▶ Problems to work on:
[A] According to the excerpt on pumping acid, which pump type is the most secure for containing the acid?
[B] Translate this sentence from the excerpt on pumping acid into Spanish: "Magnet assembly pump technology is now preferable to shaft-sealed models, largely due to containment."
[C] Pick up the excerpt on pumping acid after its last sentence and continue it in the same technical voice.

▶ Excerpt:
Depending on the concentration of the acid, the formulation can be extremely corrosive to metals with stainless steel being especially vulnerable.
In recirculation applications such as in the pickling of metals, pickling acid must be collected and re-used. The collected fluid may have abrasive metal particles and contaminants which may be reactive and emit small quantities of toxic fumes and/or vaporise as part of the process.
Materials
The pump must have compatible materials. The selected materials largely depend on the concentration and the temperature of the acid. Where the acid is dilute, stainless steel can be quickly corroded such as in the manufacture of batteries.
High temperature
Commonly, non-metallic materials such as PP, PE, PTFE, EPDM or FPM are used. The limitation of the non-metallic materials is usually higher temperatures and higher concentrations.
Where the acid is much more concentrated and a higher temperature, high-grade alloys may be used which have been formulated for chemical resistance and to handle a rise in temperature.
The aggressiveness of the acid can rise exponentially with the temperature, so the exact concentration and operating system conditions must be known when specifying a pump. Typical materials may be types of titanium, duplex or Hastelloy.
Where the acid is very high (above 200oc) in temperature and concentration, specialist materials such as cast iron/silicon alloys can be used.
Mag drive containment
The containment of the acid is vital. The most secure pump type for this is a mag drive centrifugal pump as there are no mechanical seals which wear and will eventually fail or require regular inspection and replacement.
The mag drive pump uses a magnet assembly to provide the drive to the impeller with o-rings to seal the pump casing. Providing the o-rings and wet-side materials are compatible the unit is 100% leak-free. The magnet and bearing assemblies are also made of high grade materials, such as silicon carbide, samarium cobalt and inconel.
Magnet assembly pump technology is now preferable to shaft-sealed models, largely due to containment.
Shaft-sealed pumps
Double shaft-sealed pumps will inevitably fail and allow the fluid into the chamber, which should trigger an alarm sensor, notifying the engineering team. Should the pump catastrophically fail and expose the sulphuric acid to the environment, the surrounding area and workforce will be at risk. Even with the advance of modern seal types, the integrity of the fluid is inherently vulnerable.

▶ The data:
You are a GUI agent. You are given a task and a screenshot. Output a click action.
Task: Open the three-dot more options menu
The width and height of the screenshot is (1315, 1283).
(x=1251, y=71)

▶ Outputs for the tasks:
[A] A mag drive centrifugal pump.

[B] La tecnología de bombas con conjunto magnético es ahora preferible a los modelos con sellado de eje, en gran parte debido a la contención.

[C]
Traditionally, the cost of a mag drive pump has always been higher than the shaft-sealed equivalent, however with the cost of ownership including more maintenance inspections, servicing and spares as well as the potential clean-up costs and accident report administration, the mag drive models now make much greater sense, economically.
AODD Pumps
Sulphuric acid is often handled by air-operated double diaphragm pumps (AODD) such as transfer from an IBC. AODD pumps offer a great deal of flexibility with materials for the casing and wet-side parts. Accessories are available should a diaphragm rupture and cause a leak.
Dosing
Where a dosing process is required, a peristaltic pump can provide an accurate and reliable flow.
With a range of hose and flange materials available such as EPDM and PVDF, the pump specification can be tailored to the type of acid and deliver a consistent flow rate. In the event of a hose rupture the fluid will mix with the lubricant. It is an important consideration to select a compatible lubricant such as a silicone type.
Mixing and blending
For mixing and blending sulphuric solutions the fluids can be mixed to a homogeneous state by using inline mixers. A ‘static mixer’ is a chain of helical mixing elements which fit inside a pipeline, providing turbulent and cutting forces to mix the fluid.
The fluid may also be mixed or blended using a tank and agitator where turbulent force is added by a rotating impeller. Both of these mixing types require the appropriate materials selection, usually a non-metallic dipped coating.